** BEGIN **
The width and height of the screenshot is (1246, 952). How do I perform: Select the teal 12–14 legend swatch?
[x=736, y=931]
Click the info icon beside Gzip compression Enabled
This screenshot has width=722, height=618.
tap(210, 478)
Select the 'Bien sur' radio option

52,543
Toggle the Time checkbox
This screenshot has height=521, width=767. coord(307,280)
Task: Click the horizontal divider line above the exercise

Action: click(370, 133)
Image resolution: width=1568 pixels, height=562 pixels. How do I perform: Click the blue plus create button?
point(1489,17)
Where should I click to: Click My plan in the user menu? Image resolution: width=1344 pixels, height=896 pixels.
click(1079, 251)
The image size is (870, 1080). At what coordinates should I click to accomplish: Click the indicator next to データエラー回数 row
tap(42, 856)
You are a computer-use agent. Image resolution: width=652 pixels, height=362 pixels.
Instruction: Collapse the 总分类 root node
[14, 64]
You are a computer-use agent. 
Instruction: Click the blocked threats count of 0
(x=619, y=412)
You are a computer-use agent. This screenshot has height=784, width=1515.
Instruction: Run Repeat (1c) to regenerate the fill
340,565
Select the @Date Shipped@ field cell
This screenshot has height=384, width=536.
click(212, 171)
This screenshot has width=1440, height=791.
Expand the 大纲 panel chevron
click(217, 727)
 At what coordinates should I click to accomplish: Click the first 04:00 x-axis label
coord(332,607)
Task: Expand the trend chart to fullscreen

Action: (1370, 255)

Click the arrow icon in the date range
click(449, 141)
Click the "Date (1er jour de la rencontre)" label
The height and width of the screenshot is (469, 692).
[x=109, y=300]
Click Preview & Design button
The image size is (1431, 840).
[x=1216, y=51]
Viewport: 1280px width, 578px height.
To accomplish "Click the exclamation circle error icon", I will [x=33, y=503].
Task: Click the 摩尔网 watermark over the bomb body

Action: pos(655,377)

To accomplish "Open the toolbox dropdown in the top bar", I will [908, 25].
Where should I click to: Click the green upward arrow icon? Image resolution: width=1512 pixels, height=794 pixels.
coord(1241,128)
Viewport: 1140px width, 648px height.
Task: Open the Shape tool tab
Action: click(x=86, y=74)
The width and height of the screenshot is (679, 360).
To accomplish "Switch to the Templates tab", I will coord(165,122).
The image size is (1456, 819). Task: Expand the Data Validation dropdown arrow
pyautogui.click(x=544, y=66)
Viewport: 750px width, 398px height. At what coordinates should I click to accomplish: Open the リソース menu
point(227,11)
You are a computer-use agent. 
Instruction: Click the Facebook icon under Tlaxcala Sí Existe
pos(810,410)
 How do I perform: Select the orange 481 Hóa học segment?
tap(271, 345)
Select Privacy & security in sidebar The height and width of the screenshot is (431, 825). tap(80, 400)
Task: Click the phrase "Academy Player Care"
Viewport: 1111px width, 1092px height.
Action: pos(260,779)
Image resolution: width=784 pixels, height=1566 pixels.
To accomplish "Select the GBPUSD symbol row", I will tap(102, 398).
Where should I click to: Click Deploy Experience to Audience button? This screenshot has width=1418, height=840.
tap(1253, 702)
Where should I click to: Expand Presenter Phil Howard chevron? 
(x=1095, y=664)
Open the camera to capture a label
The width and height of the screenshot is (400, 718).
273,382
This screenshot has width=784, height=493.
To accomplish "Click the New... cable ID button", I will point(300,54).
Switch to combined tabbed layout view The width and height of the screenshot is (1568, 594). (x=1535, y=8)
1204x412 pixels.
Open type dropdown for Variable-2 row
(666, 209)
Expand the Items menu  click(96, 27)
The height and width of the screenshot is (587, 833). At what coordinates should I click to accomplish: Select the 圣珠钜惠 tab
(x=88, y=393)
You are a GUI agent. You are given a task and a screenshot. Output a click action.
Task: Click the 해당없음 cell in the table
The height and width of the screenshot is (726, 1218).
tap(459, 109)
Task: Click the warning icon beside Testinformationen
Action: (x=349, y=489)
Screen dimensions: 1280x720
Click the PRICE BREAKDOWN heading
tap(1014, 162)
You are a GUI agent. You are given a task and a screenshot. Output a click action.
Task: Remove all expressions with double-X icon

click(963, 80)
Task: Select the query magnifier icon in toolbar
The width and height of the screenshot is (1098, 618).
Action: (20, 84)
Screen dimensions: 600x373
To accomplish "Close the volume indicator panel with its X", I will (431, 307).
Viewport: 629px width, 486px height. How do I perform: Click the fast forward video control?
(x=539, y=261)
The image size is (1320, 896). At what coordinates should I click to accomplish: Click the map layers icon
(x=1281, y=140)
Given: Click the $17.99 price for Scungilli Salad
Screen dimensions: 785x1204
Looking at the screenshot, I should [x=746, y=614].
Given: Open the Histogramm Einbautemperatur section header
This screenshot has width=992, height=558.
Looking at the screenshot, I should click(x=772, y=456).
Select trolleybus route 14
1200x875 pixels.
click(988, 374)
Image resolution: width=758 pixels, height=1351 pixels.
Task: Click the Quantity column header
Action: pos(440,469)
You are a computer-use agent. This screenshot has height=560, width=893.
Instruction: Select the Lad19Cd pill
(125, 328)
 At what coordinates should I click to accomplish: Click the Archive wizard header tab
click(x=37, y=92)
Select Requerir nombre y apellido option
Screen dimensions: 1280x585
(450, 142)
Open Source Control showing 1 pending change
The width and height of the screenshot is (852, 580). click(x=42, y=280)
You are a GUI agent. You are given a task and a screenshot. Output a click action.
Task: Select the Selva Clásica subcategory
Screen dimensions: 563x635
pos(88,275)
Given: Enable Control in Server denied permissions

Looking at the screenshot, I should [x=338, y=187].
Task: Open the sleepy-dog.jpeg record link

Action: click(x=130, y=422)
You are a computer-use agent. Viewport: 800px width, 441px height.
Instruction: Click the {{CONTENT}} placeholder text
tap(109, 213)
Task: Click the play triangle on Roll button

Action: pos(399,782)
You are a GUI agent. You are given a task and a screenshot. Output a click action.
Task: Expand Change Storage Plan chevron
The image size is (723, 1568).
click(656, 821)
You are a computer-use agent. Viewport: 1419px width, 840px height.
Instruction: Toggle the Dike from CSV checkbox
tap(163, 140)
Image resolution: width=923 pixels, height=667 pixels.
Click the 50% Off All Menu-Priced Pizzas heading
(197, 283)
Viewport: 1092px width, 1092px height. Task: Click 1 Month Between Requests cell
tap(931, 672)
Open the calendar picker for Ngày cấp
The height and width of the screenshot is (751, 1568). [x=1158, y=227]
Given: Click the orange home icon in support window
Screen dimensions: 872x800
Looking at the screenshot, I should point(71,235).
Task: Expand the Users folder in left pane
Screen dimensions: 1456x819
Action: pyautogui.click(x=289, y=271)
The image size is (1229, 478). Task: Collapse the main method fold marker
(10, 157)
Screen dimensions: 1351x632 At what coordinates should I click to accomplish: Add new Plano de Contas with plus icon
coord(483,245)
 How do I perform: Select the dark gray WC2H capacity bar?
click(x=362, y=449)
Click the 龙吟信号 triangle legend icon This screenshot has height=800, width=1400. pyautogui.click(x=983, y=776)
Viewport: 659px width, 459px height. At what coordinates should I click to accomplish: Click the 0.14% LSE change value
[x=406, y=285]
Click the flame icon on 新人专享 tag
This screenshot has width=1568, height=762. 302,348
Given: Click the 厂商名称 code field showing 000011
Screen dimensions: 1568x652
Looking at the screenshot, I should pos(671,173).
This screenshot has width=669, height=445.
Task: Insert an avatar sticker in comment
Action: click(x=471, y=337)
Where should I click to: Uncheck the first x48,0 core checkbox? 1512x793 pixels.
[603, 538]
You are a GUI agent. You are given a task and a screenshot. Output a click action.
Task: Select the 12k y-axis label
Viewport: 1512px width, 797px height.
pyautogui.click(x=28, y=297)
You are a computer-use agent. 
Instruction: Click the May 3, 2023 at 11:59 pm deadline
** END **
◆ WHAT IS BEING ASKED: Recast the items above as a JSON list of strings, with one string for each line. Leave out the blank lines.

◆ FINISHED EXERCISE:
[
  "The width and height of the screenshot is (1246, 952). How do I perform: Select the teal 12–14 legend swatch?",
  "[x=736, y=931]",
  "Click the info icon beside Gzip compression Enabled",
  "This screenshot has width=722, height=618.",
  "tap(210, 478)",
  "Select the 'Bien sur' radio option",
  "52,543",
  "Toggle the Time checkbox",
  "This screenshot has height=521, width=767. coord(307,280)",
  "Task: Click the horizontal divider line above the exercise",
  "Action: click(370, 133)",
  "Image resolution: width=1568 pixels, height=562 pixels. How do I perform: Click the blue plus create button?",
  "point(1489,17)",
  "Where should I click to: Click My plan in the user menu? Image resolution: width=1344 pixels, height=896 pixels.",
  "click(1079, 251)",
  "The image size is (870, 1080). At what coordinates should I click to accomplish: Click the indicator next to データエラー回数 row",
  "tap(42, 856)",
  "You are a computer-use agent. Image resolution: width=652 pixels, height=362 pixels.",
  "Instruction: Collapse the 总分类 root node",
  "[14, 64]",
  "You are a computer-use agent. ",
  "Instruction: Click the blocked threats count of 0",
  "(x=619, y=412)",
  "You are a computer-use agent. This screenshot has height=784, width=1515.",
  "Instruction: Run Repeat (1c) to regenerate the fill",
  "340,565",
  "Select the @Date Shipped@ field cell",
  "This screenshot has height=384, width=536.",
  "click(212, 171)",
  "This screenshot has width=1440, height=791.",
  "Expand the 大纲 panel chevron",
  "click(217, 727)",
  " At what coordinates should I click to accomplish: Click the first 04:00 x-axis label",
  "coord(332,607)",
  "Task: Expand the trend chart to fullscreen",
  "Action: (1370, 255)",
  "Click the arrow icon in the date range",
  "click(449, 141)",
  "Click the \"Date (1er jour de la rencontre)\" label",
  "The height and width of the screenshot is (469, 692).",
  "[x=109, y=300]",
  "Click Preview & Design button",
  "The image size is (1431, 840).",
  "[x=1216, y=51]",
  "Viewport: 1280px width, 578px height.",
  "To accomplish \"Click the exclamation circle error icon\", I will [x=33, y=503].",
  "Task: Click the 摩尔网 watermark over the bomb body",
  "Action: pos(655,377)",
  "To accomplish \"Open the toolbox dropdown in the top bar\", I will [908, 25].",
  "Where should I click to: Click the green upward arrow icon? Image resolution: width=1512 pixels, height=794 pixels.",
  "coord(1241,128)",
  "Viewport: 1140px width, 648px height.",
  "Task: Open the Shape tool tab",
  "Action: click(x=86, y=74)",
  "The width and height of the screenshot is (679, 360).",
  "To accomplish \"Switch to the Templates tab\", I will coord(165,122).",
  "The image size is (1456, 819). Task: Expand the Data Validation dropdown arrow",
  "pyautogui.click(x=544, y=66)",
  "Viewport: 750px width, 398px height. At what coordinates should I click to accomplish: Open the リソース menu",
  "point(227,11)",
  "You are a computer-use agent. ",
  "Instruction: Click the Facebook icon under Tlaxcala Sí Existe",
  "pos(810,410)",
  " How do I perform: Select the orange 481 Hóa học segment?",
  "tap(271, 345)",
  "Select Privacy & security in sidebar The height and width of the screenshot is (431, 825). tap(80, 400)",
  "Task: Click the phrase \"Academy Player Care\"",
  "Viewport: 1111px width, 1092px height.",
  "Action: pos(260,779)",
  "Image resolution: width=784 pixels, height=1566 pixels.",
  "To accomplish \"Select the GBPUSD symbol row\", I will tap(102, 398).",
  "Where should I click to: Click Deploy Experience to Audience button? This screenshot has width=1418, height=840.",
  "tap(1253, 702)",
  "Where should I click to: Expand Presenter Phil Howard chevron? ",
  "(x=1095, y=664)",
  "Open the camera to capture a label",
  "The width and height of the screenshot is (400, 718).",
  "273,382",
  "This screenshot has width=784, height=493.",
  "To accomplish \"Click the New... cable ID button\", I will point(300,54).",
  "Switch to combined tabbed layout view The width and height of the screenshot is (1568, 594). (x=1535, y=8)",
  "1204x412 pixels.",
  "Open type dropdown for Variable-2 row",
  "(666, 209)",
  "Expand the Items menu  click(96, 27)",
  "The height and width of the screenshot is (587, 833). At what coordinates should I click to accomplish: Select the 圣珠钜惠 tab",
  "(x=88, y=393)",
  "You are a GUI agent. You are given a task and a screenshot. Output a click action.",
  "Task: Click the 해당없음 cell in the table",
  "The height and width of the screenshot is (726, 1218).",
  "tap(459, 109)",
  "Task: Click the warning icon beside Testinformationen",
  "Action: (x=349, y=489)",
  "Screen dimensions: 1280x720",
  "Click the PRICE BREAKDOWN heading",
  "tap(1014, 162)",
  "You are a GUI agent. You are given a task and a screenshot. Output a click action.",
  "Task: Remove all expressions with double-X icon",
  "click(963, 80)",
  "Task: Select the query magnifier icon in toolbar",
  "The width and height of the screenshot is (1098, 618).",
  "Action: (20, 84)",
  "Screen dimensions: 600x373",
  "To accomplish \"Close the volume indicator panel with its X\", I will (431, 307).",
  "Viewport: 629px width, 486px height. How do I perform: Click the fast forward video control?",
  "(x=539, y=261)",
  "The image size is (1320, 896). At what coordinates should I click to accomplish: Click the map layers icon",
  "(x=1281, y=140)",
  "Given: Click the $17.99 price for Scungilli Salad",
  "Screen dimensions: 785x1204",
  "Looking at the screenshot, I should [x=746, y=614].",
  "Given: Open the Histogramm Einbautemperatur section header",
  "This screenshot has width=992, height=558.",
  "Looking at the screenshot, I should click(x=772, y=456).",
  "Select trolleybus route 14",
  "1200x875 pixels.",
  "click(988, 374)",
  "Image resolution: width=758 pixels, height=1351 pixels.",
  "Task: Click the Quantity column header",
  "Action: pos(440,469)",
  "You are a computer-use agent. This screenshot has height=560, width=893.",
  "Instruction: Select the Lad19Cd pill",
  "(125, 328)",
  " At what coordinates should I click to accomplish: Click the Archive wizard header tab",
  "click(x=37, y=92)",
  "Select Requerir nombre y apellido option",
  "Screen dimensions: 1280x585",
  "(450, 142)",
  "Open Source Control showing 1 pending change",
  "The width and height of the screenshot is (852, 580). click(x=42, y=280)",
  "You are a GUI agent. You are given a task and a screenshot. Output a click action.",
  "Task: Select the Selva Clásica subcategory",
  "Screen dimensions: 563x635",
  "pos(88,275)",
  "Given: Enable Control in Server denied permissions",
  "Looking at the screenshot, I should [x=338, y=187].",
  "Task: Open the sleepy-dog.jpeg record link",
  "Action: click(x=130, y=422)",
  "You are a computer-use agent. Viewport: 800px width, 441px height.",
  "Instruction: Click the {{CONTENT}} placeholder text",
  "tap(109, 213)",
  "Task: Click the play triangle on Roll button",
  "Action: pos(399,782)",
  "You are a GUI agent. You are given a task and a screenshot. Output a click action.",
  "Task: Expand Change Storage Plan chevron",
  "The image size is (723, 1568).",
  "click(656, 821)",
  "You are a computer-use agent. Viewport: 1419px width, 840px height.",
  "Instruction: Toggle the Dike from CSV checkbox",
  "tap(163, 140)",
  "Image resolution: width=923 pixels, height=667 pixels.",
  "Click the 50% Off All Menu-Priced Pizzas heading",
  "(197, 283)",
  "Viewport: 1092px width, 1092px height. Task: Click 1 Month Between Requests cell",
  "tap(931, 672)",
  "Open the calendar picker for Ngày cấp",
  "The height and width of the screenshot is (751, 1568). [x=1158, y=227]",
  "Given: Click the orange home icon in support window",
  "Screen dimensions: 872x800",
  "Looking at the screenshot, I should point(71,235).",
  "Task: Expand the Users folder in left pane",
  "Screen dimensions: 1456x819",
  "Action: pyautogui.click(x=289, y=271)",
  "The image size is (1229, 478). Task: Collapse the main method fold marker",
  "(10, 157)",
  "Screen dimensions: 1351x632 At what coordinates should I click to accomplish: Add new Plano de Contas with plus icon",
  "coord(483,245)",
  " How do I perform: Select the dark gray WC2H capacity bar?",
  "click(x=362, y=449)",
  "Click the 龙吟信号 triangle legend icon This screenshot has height=800, width=1400. pyautogui.click(x=983, y=776)",
  "Viewport: 659px width, 459px height. At what coordinates should I click to accomplish: Click the 0.14% LSE change value",
  "[x=406, y=285]",
  "Click the flame icon on 新人专享 tag",
  "This screenshot has width=1568, height=762. 302,348",
  "Given: Click the 厂商名称 code field showing 000011",
  "Screen dimensions: 1568x652",
  "Looking at the screenshot, I should pos(671,173).",
  "This screenshot has width=669, height=445.",
  "Task: Insert an avatar sticker in comment",
  "Action: click(x=471, y=337)",
  "Where should I click to: Uncheck the first x48,0 core checkbox? 1512x793 pixels.",
  "[603, 538]",
  "You are a GUI agent. You are given a task and a screenshot. Output a click action.",
  "Task: Select the 12k y-axis label",
  "Viewport: 1512px width, 797px height.",
  "pyautogui.click(x=28, y=297)",
  "You are a computer-use agent. ",
  "Instruction: Click the May 3, 2023 at 11:59 pm deadline"
]